One range is to be output from the listing below, exactly as written: the line with "Task: Enable the 重大(L) event level checkbox" to the line with "This screenshot has width=382, height=297.", both kept.

--- RECORDS FOR THE TASK ---

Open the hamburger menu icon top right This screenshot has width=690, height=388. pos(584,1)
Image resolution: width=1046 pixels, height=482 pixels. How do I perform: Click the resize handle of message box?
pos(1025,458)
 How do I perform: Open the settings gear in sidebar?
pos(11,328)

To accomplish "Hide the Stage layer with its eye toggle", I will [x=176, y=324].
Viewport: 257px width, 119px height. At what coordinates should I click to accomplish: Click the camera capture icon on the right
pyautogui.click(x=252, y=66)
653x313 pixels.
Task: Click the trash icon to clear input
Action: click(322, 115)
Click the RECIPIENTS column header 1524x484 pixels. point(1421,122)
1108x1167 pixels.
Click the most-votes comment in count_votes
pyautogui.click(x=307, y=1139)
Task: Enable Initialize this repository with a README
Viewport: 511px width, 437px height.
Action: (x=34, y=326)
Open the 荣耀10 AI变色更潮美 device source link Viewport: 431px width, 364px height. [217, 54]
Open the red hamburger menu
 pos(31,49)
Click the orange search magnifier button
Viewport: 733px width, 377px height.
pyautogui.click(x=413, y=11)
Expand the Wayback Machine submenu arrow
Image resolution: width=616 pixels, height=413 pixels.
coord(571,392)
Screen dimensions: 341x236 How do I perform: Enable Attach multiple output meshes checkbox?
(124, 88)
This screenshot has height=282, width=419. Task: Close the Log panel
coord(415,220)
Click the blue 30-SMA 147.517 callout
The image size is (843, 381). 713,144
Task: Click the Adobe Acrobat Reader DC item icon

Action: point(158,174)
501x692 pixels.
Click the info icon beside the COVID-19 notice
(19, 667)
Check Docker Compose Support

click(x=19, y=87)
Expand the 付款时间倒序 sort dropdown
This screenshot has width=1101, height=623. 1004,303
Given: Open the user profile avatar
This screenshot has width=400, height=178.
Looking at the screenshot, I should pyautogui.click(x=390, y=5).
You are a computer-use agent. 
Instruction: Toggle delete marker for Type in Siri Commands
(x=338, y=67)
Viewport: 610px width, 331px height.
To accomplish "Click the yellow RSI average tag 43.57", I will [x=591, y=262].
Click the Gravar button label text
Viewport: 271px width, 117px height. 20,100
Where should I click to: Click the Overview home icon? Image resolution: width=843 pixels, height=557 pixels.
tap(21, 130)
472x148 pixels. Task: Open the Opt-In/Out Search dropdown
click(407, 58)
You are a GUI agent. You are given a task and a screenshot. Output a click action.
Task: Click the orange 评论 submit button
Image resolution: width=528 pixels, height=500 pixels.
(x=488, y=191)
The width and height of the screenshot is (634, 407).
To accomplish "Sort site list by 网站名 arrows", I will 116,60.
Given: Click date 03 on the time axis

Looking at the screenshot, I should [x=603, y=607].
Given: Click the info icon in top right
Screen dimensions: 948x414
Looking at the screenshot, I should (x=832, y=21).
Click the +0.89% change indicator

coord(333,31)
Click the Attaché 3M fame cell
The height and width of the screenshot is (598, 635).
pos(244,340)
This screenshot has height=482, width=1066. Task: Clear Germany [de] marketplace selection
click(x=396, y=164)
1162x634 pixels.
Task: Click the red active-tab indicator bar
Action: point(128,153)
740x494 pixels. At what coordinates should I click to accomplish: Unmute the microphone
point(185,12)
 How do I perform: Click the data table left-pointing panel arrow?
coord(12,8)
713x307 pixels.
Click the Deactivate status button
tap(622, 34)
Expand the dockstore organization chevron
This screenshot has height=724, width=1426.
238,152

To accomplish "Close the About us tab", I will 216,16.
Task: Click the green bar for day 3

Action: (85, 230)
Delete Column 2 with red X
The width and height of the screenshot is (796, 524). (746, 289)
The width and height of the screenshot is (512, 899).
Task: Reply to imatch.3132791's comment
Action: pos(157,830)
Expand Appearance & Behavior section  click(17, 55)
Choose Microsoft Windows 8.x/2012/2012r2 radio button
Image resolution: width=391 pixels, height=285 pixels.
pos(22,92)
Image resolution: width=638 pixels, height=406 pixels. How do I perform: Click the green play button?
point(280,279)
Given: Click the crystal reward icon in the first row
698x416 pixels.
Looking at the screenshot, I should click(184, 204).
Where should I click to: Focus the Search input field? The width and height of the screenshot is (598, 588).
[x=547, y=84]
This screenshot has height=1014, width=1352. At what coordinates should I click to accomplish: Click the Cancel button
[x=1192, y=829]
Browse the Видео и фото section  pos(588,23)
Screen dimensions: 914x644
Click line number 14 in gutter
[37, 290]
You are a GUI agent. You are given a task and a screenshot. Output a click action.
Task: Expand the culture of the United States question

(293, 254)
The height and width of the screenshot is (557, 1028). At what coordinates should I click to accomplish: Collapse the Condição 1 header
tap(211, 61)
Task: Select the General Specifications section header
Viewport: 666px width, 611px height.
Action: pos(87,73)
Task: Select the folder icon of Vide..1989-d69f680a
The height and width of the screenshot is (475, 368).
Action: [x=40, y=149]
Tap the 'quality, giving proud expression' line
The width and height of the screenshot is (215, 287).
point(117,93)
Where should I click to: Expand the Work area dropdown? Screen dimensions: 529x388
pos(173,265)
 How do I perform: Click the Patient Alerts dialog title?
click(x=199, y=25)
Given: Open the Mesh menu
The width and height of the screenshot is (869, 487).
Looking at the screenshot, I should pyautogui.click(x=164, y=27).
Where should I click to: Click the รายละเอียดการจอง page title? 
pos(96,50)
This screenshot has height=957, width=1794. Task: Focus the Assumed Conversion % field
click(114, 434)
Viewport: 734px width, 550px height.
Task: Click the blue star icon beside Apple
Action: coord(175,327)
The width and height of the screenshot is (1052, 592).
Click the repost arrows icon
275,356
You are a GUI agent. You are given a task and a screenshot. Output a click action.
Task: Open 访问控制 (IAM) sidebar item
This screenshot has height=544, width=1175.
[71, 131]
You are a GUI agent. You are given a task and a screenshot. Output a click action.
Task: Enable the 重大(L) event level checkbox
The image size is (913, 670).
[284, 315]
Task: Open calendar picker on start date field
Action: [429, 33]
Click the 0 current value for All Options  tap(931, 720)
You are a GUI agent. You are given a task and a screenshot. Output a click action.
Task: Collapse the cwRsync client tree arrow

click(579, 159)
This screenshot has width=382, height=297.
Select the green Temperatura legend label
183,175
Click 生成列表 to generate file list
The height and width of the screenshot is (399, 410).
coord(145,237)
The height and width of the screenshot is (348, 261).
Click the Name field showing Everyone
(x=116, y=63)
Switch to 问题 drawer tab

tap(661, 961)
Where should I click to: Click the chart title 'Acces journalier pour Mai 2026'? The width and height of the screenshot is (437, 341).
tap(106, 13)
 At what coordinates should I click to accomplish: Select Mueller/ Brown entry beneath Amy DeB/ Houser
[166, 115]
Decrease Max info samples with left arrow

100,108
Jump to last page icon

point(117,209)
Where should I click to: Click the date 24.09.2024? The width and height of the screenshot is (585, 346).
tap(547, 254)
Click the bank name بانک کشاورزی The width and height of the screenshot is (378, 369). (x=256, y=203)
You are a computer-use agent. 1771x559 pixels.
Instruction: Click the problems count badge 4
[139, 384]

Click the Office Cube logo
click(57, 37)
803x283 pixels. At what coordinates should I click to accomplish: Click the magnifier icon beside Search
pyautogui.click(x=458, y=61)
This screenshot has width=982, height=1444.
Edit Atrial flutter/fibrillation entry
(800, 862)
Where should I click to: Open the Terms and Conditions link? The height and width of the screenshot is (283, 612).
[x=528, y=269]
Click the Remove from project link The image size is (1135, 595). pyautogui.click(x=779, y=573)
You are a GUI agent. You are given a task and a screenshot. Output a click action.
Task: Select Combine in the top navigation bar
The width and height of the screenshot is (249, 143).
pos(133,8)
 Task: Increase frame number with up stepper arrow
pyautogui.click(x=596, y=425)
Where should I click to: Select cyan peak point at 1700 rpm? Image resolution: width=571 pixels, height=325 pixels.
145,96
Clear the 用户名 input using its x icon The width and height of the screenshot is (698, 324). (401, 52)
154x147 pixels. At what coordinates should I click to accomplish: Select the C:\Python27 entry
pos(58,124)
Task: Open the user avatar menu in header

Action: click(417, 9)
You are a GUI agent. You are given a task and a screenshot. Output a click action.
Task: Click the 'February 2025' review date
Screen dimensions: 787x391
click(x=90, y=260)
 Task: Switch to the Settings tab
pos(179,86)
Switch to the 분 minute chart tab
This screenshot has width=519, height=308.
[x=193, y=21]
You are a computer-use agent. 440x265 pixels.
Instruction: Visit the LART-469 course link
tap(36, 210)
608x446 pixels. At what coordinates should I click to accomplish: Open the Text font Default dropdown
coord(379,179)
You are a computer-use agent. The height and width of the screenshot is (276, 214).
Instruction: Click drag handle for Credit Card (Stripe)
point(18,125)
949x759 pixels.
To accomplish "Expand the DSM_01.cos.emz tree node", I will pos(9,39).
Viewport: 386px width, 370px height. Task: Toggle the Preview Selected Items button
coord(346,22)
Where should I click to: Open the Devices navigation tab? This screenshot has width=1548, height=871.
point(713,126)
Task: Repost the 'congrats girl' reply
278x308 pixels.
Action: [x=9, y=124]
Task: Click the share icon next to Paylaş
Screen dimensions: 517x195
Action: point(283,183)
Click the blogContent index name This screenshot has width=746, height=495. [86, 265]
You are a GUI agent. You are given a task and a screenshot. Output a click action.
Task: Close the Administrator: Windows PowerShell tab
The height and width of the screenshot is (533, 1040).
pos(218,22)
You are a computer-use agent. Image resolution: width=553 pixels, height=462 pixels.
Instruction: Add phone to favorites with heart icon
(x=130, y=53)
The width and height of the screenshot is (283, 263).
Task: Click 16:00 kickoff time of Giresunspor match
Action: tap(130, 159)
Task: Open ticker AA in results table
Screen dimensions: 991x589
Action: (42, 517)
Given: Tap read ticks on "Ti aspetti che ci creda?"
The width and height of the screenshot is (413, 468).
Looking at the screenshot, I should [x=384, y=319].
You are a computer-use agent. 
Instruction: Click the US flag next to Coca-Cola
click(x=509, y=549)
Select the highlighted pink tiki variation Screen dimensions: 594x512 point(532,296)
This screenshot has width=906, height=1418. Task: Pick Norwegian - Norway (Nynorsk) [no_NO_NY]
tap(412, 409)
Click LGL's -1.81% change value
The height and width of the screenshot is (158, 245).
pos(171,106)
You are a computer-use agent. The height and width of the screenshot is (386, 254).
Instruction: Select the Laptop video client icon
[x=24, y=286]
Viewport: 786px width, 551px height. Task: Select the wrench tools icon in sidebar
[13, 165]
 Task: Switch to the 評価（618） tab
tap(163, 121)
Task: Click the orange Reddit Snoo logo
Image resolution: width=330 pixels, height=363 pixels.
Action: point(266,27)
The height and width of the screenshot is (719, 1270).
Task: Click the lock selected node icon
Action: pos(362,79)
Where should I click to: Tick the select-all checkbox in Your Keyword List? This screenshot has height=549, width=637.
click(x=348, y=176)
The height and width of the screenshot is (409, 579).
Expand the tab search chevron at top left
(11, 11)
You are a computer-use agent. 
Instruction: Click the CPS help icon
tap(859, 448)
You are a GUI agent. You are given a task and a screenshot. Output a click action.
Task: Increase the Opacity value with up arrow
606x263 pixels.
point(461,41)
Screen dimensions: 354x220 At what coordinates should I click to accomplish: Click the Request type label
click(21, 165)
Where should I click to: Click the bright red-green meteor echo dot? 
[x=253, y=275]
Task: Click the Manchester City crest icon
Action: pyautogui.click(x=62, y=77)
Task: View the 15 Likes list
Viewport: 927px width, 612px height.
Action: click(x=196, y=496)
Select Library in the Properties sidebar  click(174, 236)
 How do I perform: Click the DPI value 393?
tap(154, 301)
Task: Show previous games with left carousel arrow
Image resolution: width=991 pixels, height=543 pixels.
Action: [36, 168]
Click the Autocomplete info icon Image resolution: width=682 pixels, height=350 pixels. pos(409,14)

---

TASK OUTPUT
Task: Enable the 重大(L) event level checkbox
The image size is (913, 670).
[284, 315]
Task: Open calendar picker on start date field
Action: [429, 33]
Click the 0 current value for All Options  tap(931, 720)
You are a GUI agent. You are given a task and a screenshot. Output a click action.
Task: Collapse the cwRsync client tree arrow

click(579, 159)
This screenshot has width=382, height=297.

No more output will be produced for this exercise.